15 Curiosità su “Darkman” (1990)

1. Questo quarto lungometraggio di Sam Raimi è ispirato dal Fantasma dell’opera,  Batman, e dal personaggio degli anni 30, L’uomo ombra. Questo è il primo film prodotto e distribuito da una Major (Universal Pictures) per Raimi.

2. Raimi voleva come protagonista il suo amico d’infanzia e attore nei film de “La casa”, Bruce Campbell, ma la produzione dopo aver contattato Bill Paxton e Gary Oldman, ingaggiò Liam Neeson.

3. Il ruolo della fidanzata del protagonista doveva essere di Julia Roberts (all’epoca compagna per un breve periodo di Neeson) ma abbandonò il progetto dopo esser stata ingaggiata per “Pretty Woman”. Venne così ingaggiata Frances McDormand, amica del regista e con cui aveva condiviso un appartamento negli anni 80, insieme al compagno e poi marito di lei Joel Coen.

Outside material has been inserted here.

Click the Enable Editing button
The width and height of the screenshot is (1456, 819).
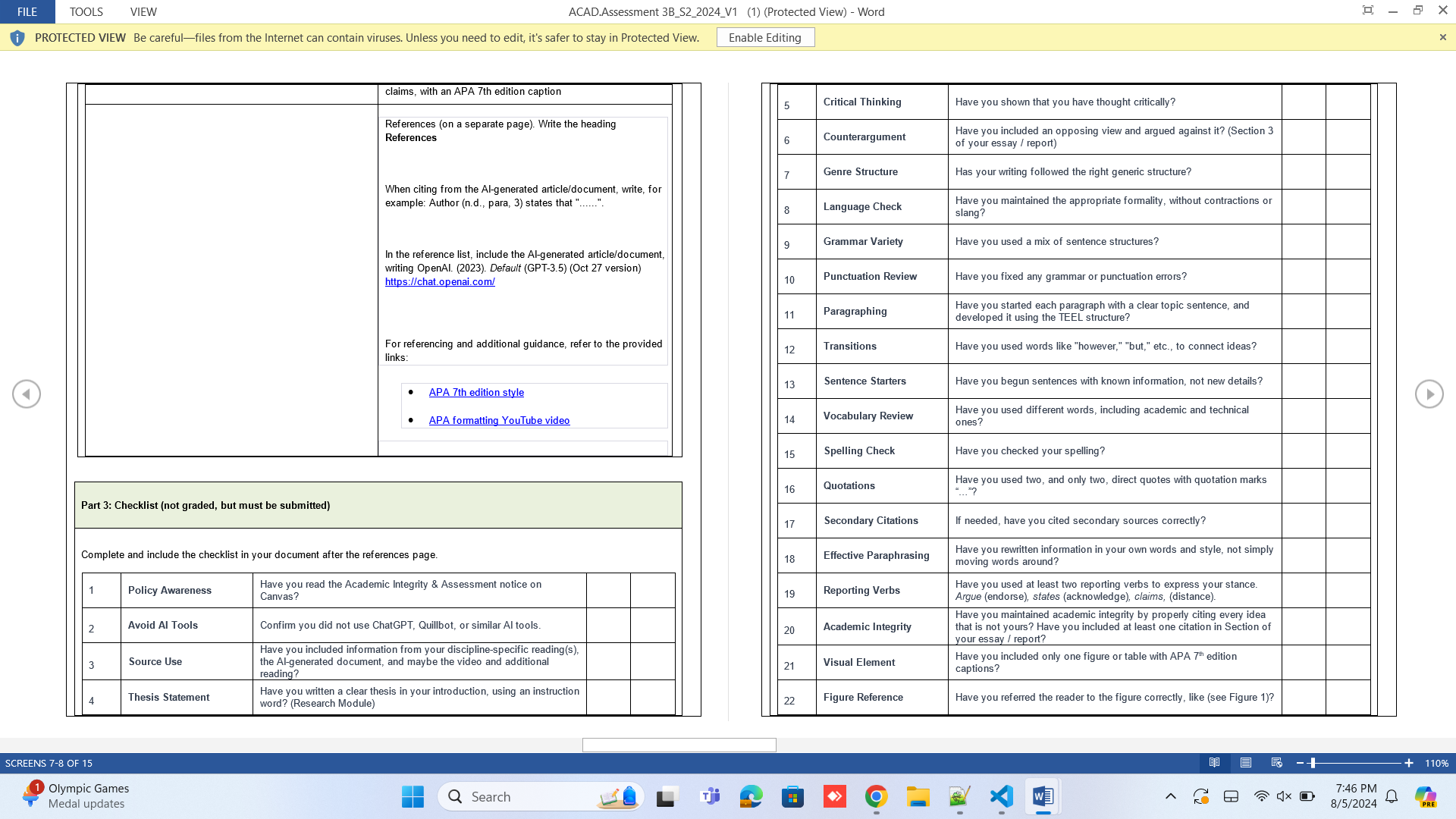(x=765, y=37)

4. Il rapporto fra la McDormand e Raimi si ruppe però durante le riprese perché lei decise di riscrivere gran parte del suo personaggio, scontrandosi in modo deciso con il regista.

5. Joel e Ethan Coen, non accreditati, hanno dato un contributo alla sceneggiatura del film e compaiono in un cameo a bordo della Oldsmobile. Questa automobile appare in tutti i film di Sam Raimi, dai tempi de “La Casa” ed è di proprietà di suo padre.

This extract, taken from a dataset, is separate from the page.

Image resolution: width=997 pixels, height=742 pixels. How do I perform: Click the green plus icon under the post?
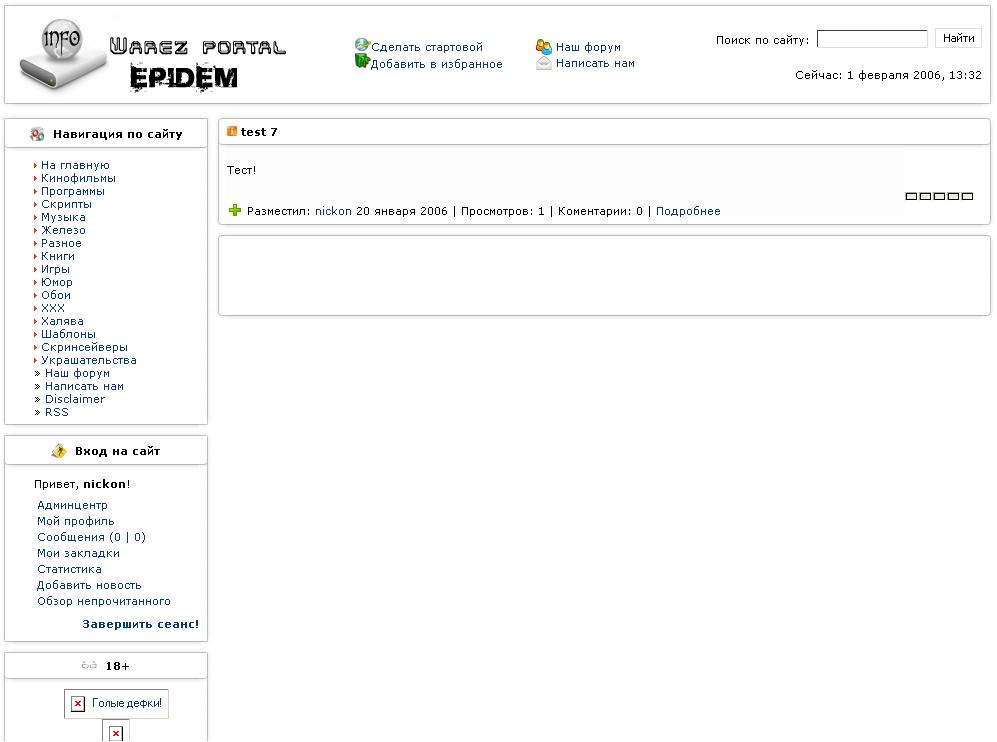235,210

6. Fra i tantissimi camei compaiono anche i registi John Landis e Ivan Reitman e proprio nel finale Bruce Campbell come nuovo volto del protagonista Peyton Westlake/Darkman.

7. Liam Neeson passava diverse ore al giorno al trucco e dei giorni restò sul set completamente truccato anche per 18 ore.

8. Raimi entrò presto in contrasto con la Universal, che impose un proprio addetto al montaggio. Raimi venne anche estromesso dal progetto per il cut finale ma alla fine proprio lui e Bob Murawski (Oscar per il montaggio di “The Hurt Locker” (2010) riuscirono a montare la copia che venne poi messa sul mercato, contro il volere della Universal, che però si dovette ricredere visto il successo al botteghino, dopo invece gli insuccessi dei test di prova. Il regista però non fu mai soddisfatto del montaggio finale, secondo lui non degno della sua idea iniziale.

9. Con 14 milioni di budget il film ne incassò quasi 50 e poi divenne un cult con le uscite Home Video.

10. Sono usciti due sequel girati per la televisione, “Darkman II – Il ritorno di Durant” (1994)  e “Darkman III – Darkman morirai” (1996). Il protagonista non è più Liam Neeson ma Arnold Vosloo e alla regia c’è Bradford May, con Sam Raimi alla produzione.

11. Darkman ha molti parallelismi con il film giapponese del 1966 “The Face of Another”. In entrambe le pellicole il protagonista ha il viso sfigurato a seguito di un incidente e deciderà prima di fasciarsi completamente il volto e poi di ricorrere all’uso di una faccia artificiale per iniziare una nuova vita. Anche l’abbigliamento dei due personaggi è molto simile, entrambi indossano un cappello di feltro e un trench scuro.

12. Per prepararsi meglio al ruolo, Neeson ha contattato la Phoenix Society, un’organizzazione che aiuta le vittime di incidenti con gravi deformazioni ad adattarsi al rientro nella società.

13. Bill Paxton non parlò per mesi con il suo amico Liam Neeson, perché fu lui a parlargli del film e quando venne ingaggiato Neeson e non lui ci restò malissimo.

14. Ai tempi dell’uscita in sala, si parlava di realizzare poi una serie televisiva di Darkman, ma il progetto venne poi abbandonato. Venne però realizzata una serie a fumetti.

15. Nella sequenza in cui viene completata la scannerizzazione sullo schermo del computer, appare che la ricostruzione facciale durerà 571 ore e 57 minuti ( 23 giorni, 19 ore e 57 minuti).